- Text segment:
# Natura foods - Innova, Evo, Cal Naturals lawsuit



## Sibe (Nov 21, 2010)

"A federal judge has entered an order for preliminary approval of class action lawsuit against Natura Pet Foods (Innova, Evo, California Natural, HealthWise, Mother Nature, and Karma). The suit will award any U.S. pet parent that purchased a Natura product(s) from March 20, 2005 through July 8, 2011 two hundred dollars; the suit claims Natura made false and misleading statements about the human grade quality of its food."

"If you'd like to file for your $200 (were a Natura pet food purchaser from March 20, 2005 to July 8, 2011), click here to visit the pet product settlement website."

http://www.truthaboutpetfood.com/articles/did-you-purchase-a-natura-pet-food.html



Also, Innova has Menadione in it now. Not sure about the others. http://www.dogfoodproject.com/index.php?page=menadione


----------



## jkliveng (Jul 7, 2011)

We first fed that when we got our pup, it's what they were given at the rescue place, wonder how claims work and how many people will file for one.


----------



## luvntzus (Mar 16, 2007)

That makes me really mad. And they claim to have the "healthiest pet food in the world". I did feed EVO during that time period, but don't have any receipts. I would imagine you would have to have some sort of proof. Thankfully I rotate food and only fed maybe 3 bags of it during that time period. So this and now the menadionine. I will never recommend Natura food again!

Edit- I read the details of the settlement and at the top it says something about being for northern California only. But I just checked my e-mail and I did get a notice with a claim number and password to enter online.

I wonder how it was found that they made false claims and didn't use human grade food.


----------



## Porphyria (Jul 18, 2011)

luvntzus said:


> That makes me really mad. And they claim to have the "healthiest pet food in the world". I did feed EVO during that time period, but don't have any receipts. I would imagine you would have to have some sort of proof. Thankfully I rotate food and only fed maybe 3 bags of it during that time period. So this and now the menadionine. I will never recommend Natura food again!


You don't need to have receipts, you just need to check a box saying that you swear, under penalty of perjury, that you bought Natura products during that timeframe.

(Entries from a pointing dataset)

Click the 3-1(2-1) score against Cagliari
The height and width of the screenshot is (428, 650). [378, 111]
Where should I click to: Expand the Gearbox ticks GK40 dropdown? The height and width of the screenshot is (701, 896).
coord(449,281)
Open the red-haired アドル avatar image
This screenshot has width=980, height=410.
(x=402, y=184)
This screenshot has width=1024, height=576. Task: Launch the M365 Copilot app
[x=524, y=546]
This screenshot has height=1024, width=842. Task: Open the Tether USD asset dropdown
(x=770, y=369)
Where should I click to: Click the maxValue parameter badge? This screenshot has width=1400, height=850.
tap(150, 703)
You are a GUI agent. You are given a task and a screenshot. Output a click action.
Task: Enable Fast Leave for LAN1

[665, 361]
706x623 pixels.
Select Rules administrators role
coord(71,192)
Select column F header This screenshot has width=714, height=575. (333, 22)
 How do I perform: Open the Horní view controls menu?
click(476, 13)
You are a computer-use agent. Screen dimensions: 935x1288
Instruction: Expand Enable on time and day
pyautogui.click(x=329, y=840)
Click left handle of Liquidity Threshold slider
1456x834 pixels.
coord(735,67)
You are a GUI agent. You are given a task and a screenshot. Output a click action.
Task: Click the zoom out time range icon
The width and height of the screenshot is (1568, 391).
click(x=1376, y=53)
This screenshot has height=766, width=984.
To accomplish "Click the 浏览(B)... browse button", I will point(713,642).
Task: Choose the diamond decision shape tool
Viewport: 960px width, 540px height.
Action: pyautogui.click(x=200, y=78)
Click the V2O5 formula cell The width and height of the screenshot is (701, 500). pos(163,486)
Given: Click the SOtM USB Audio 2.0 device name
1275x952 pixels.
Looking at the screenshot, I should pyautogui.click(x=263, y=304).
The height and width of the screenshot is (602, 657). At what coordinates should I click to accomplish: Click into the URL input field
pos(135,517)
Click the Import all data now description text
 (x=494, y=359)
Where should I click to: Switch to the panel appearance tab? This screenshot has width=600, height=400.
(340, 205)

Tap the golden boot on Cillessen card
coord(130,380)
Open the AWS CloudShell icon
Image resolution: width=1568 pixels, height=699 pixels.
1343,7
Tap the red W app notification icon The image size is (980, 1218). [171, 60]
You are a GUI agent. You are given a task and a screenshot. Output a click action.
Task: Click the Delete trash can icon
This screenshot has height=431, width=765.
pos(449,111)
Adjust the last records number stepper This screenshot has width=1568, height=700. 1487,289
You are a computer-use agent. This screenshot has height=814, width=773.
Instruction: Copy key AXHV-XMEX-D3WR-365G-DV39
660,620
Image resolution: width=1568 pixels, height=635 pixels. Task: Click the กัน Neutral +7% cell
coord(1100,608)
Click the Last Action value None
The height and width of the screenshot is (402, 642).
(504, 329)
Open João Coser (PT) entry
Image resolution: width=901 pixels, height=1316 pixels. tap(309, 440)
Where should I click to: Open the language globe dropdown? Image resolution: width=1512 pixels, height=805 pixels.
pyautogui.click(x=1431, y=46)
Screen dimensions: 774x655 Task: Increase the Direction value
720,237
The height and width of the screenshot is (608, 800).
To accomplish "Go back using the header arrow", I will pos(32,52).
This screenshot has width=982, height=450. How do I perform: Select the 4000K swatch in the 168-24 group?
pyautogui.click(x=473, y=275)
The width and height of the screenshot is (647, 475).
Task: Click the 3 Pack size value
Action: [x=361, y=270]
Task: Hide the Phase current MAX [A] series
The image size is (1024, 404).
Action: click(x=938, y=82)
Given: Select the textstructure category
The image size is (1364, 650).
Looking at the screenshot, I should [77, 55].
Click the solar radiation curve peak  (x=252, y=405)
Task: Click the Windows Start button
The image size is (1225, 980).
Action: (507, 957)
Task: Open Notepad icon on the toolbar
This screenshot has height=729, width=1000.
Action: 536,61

- Work to do:
1. Render the entries as a Markdown table with the columns Row and Line. Begin at the line that contains "Task: Choose the diamond decision shape tool" and stop after the line that contains "Tap the red", numbering each line in order and skipping blank lines.
2. Write the next part of the forum thread on the Natura pet food settlement, picking up after its last post.
The forum thread and the entries come from unrelated sources.

- Answers given:
1.
| Row | Line |
|---|---|
| 1 | Task: Choose the diamond decision shape tool |
| 2 | Viewport: 960px width, 540px height. |
| 3 | Action: pyautogui.click(x=200, y=78) |
| 4 | Click the V2O5 formula cell The width and height of the screenshot is (701, 500). pos(163,486) |
| 5 | Given: Click the SOtM USB Audio 2.0 device name |
| 6 | 1275x952 pixels. |
| 7 | Looking at the screenshot, I should pyautogui.click(x=263, y=304). |
| 8 | The height and width of the screenshot is (602, 657). At what coordinates should I click to accomplish: Click into the URL input field |
| 9 | pos(135,517) |
| 10 | Click the Import all data now description text |
| 11 |  (x=494, y=359) |
| 12 | Where should I click to: Switch to the panel appearance tab? This screenshot has width=600, height=400. |
| 13 | (340, 205) |
| 14 | Tap the golden boot on Cillessen card |
| 15 | coord(130,380) |
| 16 | Open the AWS CloudShell icon |
| 17 | Image resolution: width=1568 pixels, height=699 pixels. |
| 18 | 1343,7 |
| 19 | Tap the red W app notification icon The image size is (980, 1218). [171, 60] |

2.
I don't remember the exact date when I was feeding Innova, but I know it was in 2009. However I only purchased two small bags of.Innova puppy so I don't think I'll file.


----------



## Jenn~n~Luke (Aug 20, 2010)

Well this is just lovely. Now what am I going to feed Luke? We'll have to try orijjen and hope that works. Crap. Thanks for the head's up though!


----------



## xxxxdogdragoness (Jul 22, 2010)

I hope this lawsuit deal makes them pull that darned ad "we make innova the way you'd make it..." *rolls eyes*. If they keep going down the toilet, at this rate, there will no nothing left to feed


----------



## Sibe (Nov 21, 2010)

I hate that the companies we think are at least decent keep disappointing us and using questionable ingredients. Sigh.

I fed TOTW and Orijen before going to raw. Not that I was planning on going back to kibble anyways, but with everything that keeps happening in the kibble world I'm even more convinced that raw is the place to be.


----------



## xxxxdogdragoness (Jul 22, 2010)

I wish I could do raw but I dont think that I have hr experience or the knowledge to feed raw. Why can't they just make it right!


----------



## InkedMarie (Mar 11, 2009)

I haven't fed any of their foods for quite a few years but I sent that link to my son & his wife, they tried Healthwise for awhile.
I have one on The Honest Kitchen for both meals, the two girls eat THK for breakfast and Nature's Variety Prairie for dinner.


----------



## ioreks_mom (Oct 1, 2008)

i used to feed evo to my cats and ferrets. when i moved back home to newfoundland i wasn't able to get it here so i switched to go! for my cats and ferrets. then they sold out so i was super happy i wasn't feeding evo anymore anyway. thankfully i feed my dogs raw. (i would feed everyone raw if i could get them to eat it!)


----------



## Willowy (Dec 10, 2007)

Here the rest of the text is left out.